By Jonathon Wilson - January 24, 2025
Michael Fassbender and Hugh Bonneville in The Agency
Michael Fassbender and Hugh Bonneville in The Agency | Image via Paramount+
By Jonathon Wilson - January 24, 2025

WARNING: THIS ARTICLE CONTAINS MAJOR SPOILERS

4.5

Summary

The Agency has an excellent ending, with Episode 10 tying up the first season’s arc while creating a dynamite premise for Season 2.

Given how much I didn’t like The Agency when it started, it’s kind of remarkable how good the first season’s ending is. Episode 10, “Overtaken by Events”, neatly rounds out the key subplots of the previous nine episodes – particularly the rescue of Coyote, Sami’s fate, and Danny’s insertion into Tehran – while also leaving virtually all of them open for more development in a potential Season 2. Martian’s fate, in particular, is especially compelling and would provide enough meat for another batch of episodes on its own.

The Agency has been up and down, then, but it’s firing on all cylinders here, and in hindsight – which is always 20/20, as we know – those slower, more ungainly chapters seem worth it considering where it all ultimately ends up. That’s the sign of a solid, smartly written season of television. It was just well disguised as boring rubbish at the beginning, a bit of subterfuge that is perhaps fitting, given the subject matter.

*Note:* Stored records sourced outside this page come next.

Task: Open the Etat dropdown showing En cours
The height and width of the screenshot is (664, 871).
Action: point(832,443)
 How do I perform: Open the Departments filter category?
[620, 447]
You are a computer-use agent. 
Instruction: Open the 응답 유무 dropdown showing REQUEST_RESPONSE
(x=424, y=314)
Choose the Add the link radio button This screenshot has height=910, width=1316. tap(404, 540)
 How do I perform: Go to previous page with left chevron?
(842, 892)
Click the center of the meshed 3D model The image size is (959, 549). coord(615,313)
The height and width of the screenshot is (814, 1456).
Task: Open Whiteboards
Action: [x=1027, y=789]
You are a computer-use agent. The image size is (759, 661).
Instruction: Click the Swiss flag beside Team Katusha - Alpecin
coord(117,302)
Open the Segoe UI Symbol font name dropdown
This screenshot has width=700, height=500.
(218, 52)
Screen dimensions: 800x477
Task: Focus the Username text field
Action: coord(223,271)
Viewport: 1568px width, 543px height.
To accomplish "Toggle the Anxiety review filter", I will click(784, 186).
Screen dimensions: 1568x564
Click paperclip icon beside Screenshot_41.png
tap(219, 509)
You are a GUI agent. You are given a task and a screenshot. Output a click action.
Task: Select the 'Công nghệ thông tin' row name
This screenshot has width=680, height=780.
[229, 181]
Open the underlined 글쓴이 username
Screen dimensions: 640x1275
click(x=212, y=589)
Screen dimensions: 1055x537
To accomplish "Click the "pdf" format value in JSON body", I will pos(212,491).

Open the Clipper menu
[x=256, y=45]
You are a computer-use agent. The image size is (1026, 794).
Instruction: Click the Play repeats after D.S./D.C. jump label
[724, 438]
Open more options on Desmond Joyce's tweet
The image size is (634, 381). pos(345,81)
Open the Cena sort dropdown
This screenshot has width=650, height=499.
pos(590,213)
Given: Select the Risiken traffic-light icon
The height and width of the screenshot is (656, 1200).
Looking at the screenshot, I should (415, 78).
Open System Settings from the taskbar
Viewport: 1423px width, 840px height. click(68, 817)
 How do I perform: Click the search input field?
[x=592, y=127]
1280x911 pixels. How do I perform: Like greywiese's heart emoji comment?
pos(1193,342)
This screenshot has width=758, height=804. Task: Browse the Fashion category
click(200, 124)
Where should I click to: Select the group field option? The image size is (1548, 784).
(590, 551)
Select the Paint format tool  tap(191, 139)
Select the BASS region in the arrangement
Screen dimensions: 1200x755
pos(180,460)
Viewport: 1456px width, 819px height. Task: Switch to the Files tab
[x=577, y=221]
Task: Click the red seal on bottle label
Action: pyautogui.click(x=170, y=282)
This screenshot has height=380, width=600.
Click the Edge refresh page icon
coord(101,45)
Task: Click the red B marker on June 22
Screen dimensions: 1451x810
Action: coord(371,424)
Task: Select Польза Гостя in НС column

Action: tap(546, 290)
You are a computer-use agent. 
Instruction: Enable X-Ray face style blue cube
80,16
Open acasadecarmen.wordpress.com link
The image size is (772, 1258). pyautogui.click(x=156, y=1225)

The penultimate episode did, to be fair, provide the finale with a fascinating setup. Martian flipping a Valhalla officer gave a green light to the complex Coyote rescue plan, Danny set out to Tehran, and Sami’s fate seemed to have been sealed. Martian chose the agency over love. Or so we thought.

We’ll get to that in a minute, though, since we might as well round up the slightly less interesting but nonetheless compelling developments elsewhere. Smartly, The Agency saved all its best action and tension-building sequences for this finale, letting the multiple episodes of build-up create the most combustible setups possible for Coyote’s rescue and Danny’s undercover placement in Tehran.

Both of these missions were ultimately successful. Thanks to Martian bringing Owen in to help in identifying Coyote and then shifting the kill zone, Volchok is killed by a member of his inner circle and Coyote is rescued, giving Henry a nice moment of emotional vulnerability in the aftermath.

This is multiple chickens – Martian’s efforts, Felix, Henry’s personal stake, etc. – all coming home to roost at once. It’s a well-done, literally explosive sequence. Danny’s interrogation at the hands of Iranian officials when she arrives in-country is more low-key, but equally effective, especially since it is largely framed from Naomi’s tense viewpoint, as she worries that perhaps Danny’s training won’t have been enough.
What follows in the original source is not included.